**MATERIAL FOR THIS TASK**
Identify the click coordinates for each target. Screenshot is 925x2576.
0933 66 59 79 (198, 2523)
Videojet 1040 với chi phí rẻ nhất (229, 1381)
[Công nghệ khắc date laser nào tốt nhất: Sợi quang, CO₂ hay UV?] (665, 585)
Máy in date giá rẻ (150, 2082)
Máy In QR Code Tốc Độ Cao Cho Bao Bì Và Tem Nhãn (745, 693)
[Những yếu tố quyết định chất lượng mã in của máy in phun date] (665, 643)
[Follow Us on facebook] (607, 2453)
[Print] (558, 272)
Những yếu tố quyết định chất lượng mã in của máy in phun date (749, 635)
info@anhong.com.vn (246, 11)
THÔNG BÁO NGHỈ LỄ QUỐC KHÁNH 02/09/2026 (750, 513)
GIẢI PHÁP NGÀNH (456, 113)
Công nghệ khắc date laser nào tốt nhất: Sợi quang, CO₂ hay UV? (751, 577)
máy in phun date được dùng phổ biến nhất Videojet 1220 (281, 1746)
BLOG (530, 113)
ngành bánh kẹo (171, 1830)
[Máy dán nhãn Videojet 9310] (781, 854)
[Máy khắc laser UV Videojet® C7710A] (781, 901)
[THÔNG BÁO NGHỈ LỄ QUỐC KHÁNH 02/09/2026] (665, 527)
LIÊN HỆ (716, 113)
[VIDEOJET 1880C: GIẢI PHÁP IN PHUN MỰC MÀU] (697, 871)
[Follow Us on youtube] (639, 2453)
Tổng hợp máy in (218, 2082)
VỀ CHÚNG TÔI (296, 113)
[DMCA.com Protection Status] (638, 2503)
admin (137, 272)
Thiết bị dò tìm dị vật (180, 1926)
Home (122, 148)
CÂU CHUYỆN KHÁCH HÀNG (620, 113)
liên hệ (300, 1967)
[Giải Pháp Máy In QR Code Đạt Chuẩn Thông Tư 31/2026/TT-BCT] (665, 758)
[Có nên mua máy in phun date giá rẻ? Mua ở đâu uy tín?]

**TASK INSTRUCTIONS**
Please repeat every record above word for word.

**EXPECTED OUTPUT**
Identify the click coordinates for each target. Screenshot is 925x2576.
0933 66 59 79 (198, 2523)
Videojet 1040 với chi phí rẻ nhất (229, 1381)
[Công nghệ khắc date laser nào tốt nhất: Sợi quang, CO₂ hay UV?] (665, 585)
Máy in date giá rẻ (150, 2082)
Máy In QR Code Tốc Độ Cao Cho Bao Bì Và Tem Nhãn (745, 693)
[Những yếu tố quyết định chất lượng mã in của máy in phun date] (665, 643)
[Follow Us on facebook] (607, 2453)
[Print] (558, 272)
Những yếu tố quyết định chất lượng mã in của máy in phun date (749, 635)
info@anhong.com.vn (246, 11)
THÔNG BÁO NGHỈ LỄ QUỐC KHÁNH 02/09/2026 (750, 513)
GIẢI PHÁP NGÀNH (456, 113)
Công nghệ khắc date laser nào tốt nhất: Sợi quang, CO₂ hay UV? (751, 577)
máy in phun date được dùng phổ biến nhất Videojet 1220 (281, 1746)
BLOG (530, 113)
ngành bánh kẹo (171, 1830)
[Máy dán nhãn Videojet 9310] (781, 854)
[Máy khắc laser UV Videojet® C7710A] (781, 901)
[THÔNG BÁO NGHỈ LỄ QUỐC KHÁNH 02/09/2026] (665, 527)
LIÊN HỆ (716, 113)
[VIDEOJET 1880C: GIẢI PHÁP IN PHUN MỰC MÀU] (697, 871)
[Follow Us on youtube] (639, 2453)
Tổng hợp máy in (218, 2082)
VỀ CHÚNG TÔI (296, 113)
[DMCA.com Protection Status] (638, 2503)
admin (137, 272)
Thiết bị dò tìm dị vật (180, 1926)
Home (122, 148)
CÂU CHUYỆN KHÁCH HÀNG (620, 113)
liên hệ (300, 1967)
[Giải Pháp Máy In QR Code Đạt Chuẩn Thông Tư 31/2026/TT-BCT] (665, 758)
[Có nên mua máy in phun date giá rẻ? Mua ở đâu uy tín?]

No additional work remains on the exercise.